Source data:
------------------------
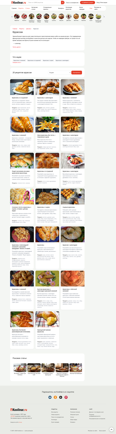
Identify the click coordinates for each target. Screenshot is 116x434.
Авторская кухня (74, 414)
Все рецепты (54, 412)
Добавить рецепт (87, 2)
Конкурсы (61, 8)
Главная (14, 8)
------------------------
Instructions to follow →
Retype every line of the data above verbatim, leaving out the pictures.

Result of the exercise →
Identify the click coordinates for each target. Screenshot is 116x434.
Авторская кухня (74, 414)
Все рецепты (54, 412)
Добавить рецепт (87, 2)
Конкурсы (61, 8)
Главная (14, 8)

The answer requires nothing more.